Feifei Zhou: “Between Land and Water: Architecture of Porosity”
Feifei Zhou is a Chinese-born artist and architect who works between China and London. She holds a BArch from the University of Sheffield, UK (2014) and an MArch from Royal College of Art in London (2018). Her work explores spatial, cultural, and ecological impacts of the industrialized built environment. She co-edited the digital publication Feral Atlas: The More-than-Human Anthropocene (2020). Zhou is currently an associate lecturer at Central Saint Martins, University of the Arts London.
With “Between Land and Water,” Zhou investigates the future of coastal architecture, specifically architecture that allows porosity at the land-water interface, and its potential in combating coastal natural disasters and participating in human and nonhuman livelihoods. Zhou’s research brings her to Southeast Asia’s coastlines where rapid urbanization is only compounded by the social and ecological tensions in the region. This proposal also takes a critical look at social and ecological tensions of the simultaneous decline of Southeast Asia’s small-scale farming and the vernacular stilt houses, as well as the growing dependence on large-scale infrastructures. “Between Land and Water” aims to combine academic research with local-based practice and explore the potential of architecture as the contemporary answer of coastal environmental challenges through allowing more-than-human cohabitation.

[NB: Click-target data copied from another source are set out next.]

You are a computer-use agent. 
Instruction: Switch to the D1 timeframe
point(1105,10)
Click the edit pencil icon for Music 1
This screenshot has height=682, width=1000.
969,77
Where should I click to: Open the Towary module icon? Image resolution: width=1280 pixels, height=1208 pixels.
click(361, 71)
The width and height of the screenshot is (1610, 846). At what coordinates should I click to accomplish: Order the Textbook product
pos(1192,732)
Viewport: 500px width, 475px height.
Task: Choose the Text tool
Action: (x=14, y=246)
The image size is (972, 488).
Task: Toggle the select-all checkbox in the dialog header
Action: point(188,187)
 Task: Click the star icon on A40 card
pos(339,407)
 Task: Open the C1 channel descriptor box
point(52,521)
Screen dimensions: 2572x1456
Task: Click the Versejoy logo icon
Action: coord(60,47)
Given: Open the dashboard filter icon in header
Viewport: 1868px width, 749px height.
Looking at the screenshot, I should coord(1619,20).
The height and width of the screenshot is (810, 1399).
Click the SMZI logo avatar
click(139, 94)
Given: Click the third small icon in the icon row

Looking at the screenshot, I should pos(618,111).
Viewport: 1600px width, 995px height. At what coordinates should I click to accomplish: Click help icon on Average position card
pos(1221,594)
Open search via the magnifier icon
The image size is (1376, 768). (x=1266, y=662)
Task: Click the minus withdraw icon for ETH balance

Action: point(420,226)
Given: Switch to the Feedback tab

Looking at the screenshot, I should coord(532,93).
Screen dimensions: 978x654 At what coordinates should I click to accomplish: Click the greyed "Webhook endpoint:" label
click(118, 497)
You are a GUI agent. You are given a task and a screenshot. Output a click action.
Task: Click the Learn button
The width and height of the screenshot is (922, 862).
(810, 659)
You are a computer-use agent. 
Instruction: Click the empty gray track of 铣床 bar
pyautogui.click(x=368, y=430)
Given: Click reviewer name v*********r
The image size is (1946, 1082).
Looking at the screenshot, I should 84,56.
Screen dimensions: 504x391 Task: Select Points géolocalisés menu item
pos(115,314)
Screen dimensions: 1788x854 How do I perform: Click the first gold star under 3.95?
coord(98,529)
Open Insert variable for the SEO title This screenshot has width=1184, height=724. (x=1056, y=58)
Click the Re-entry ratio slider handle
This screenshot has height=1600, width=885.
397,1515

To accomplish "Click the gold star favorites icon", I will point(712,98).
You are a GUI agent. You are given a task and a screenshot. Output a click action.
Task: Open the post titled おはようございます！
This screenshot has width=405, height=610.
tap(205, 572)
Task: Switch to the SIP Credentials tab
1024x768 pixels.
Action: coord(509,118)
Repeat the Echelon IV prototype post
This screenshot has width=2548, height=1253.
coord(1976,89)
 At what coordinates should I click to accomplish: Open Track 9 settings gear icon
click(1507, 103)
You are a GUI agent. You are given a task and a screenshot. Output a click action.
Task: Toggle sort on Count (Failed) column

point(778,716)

For the Wheelwright Prize, Zhou plans to create and produce visual essays that will be exhibited together as a series, accompanied by other produced work such as photographs, publications, and material studies. Zhou proposes that each visual essay represents site-specific social and environmental complexities facing Southeast Asia, but that together they will offer a matrix of connections and comparisons of interregional coastal built environments.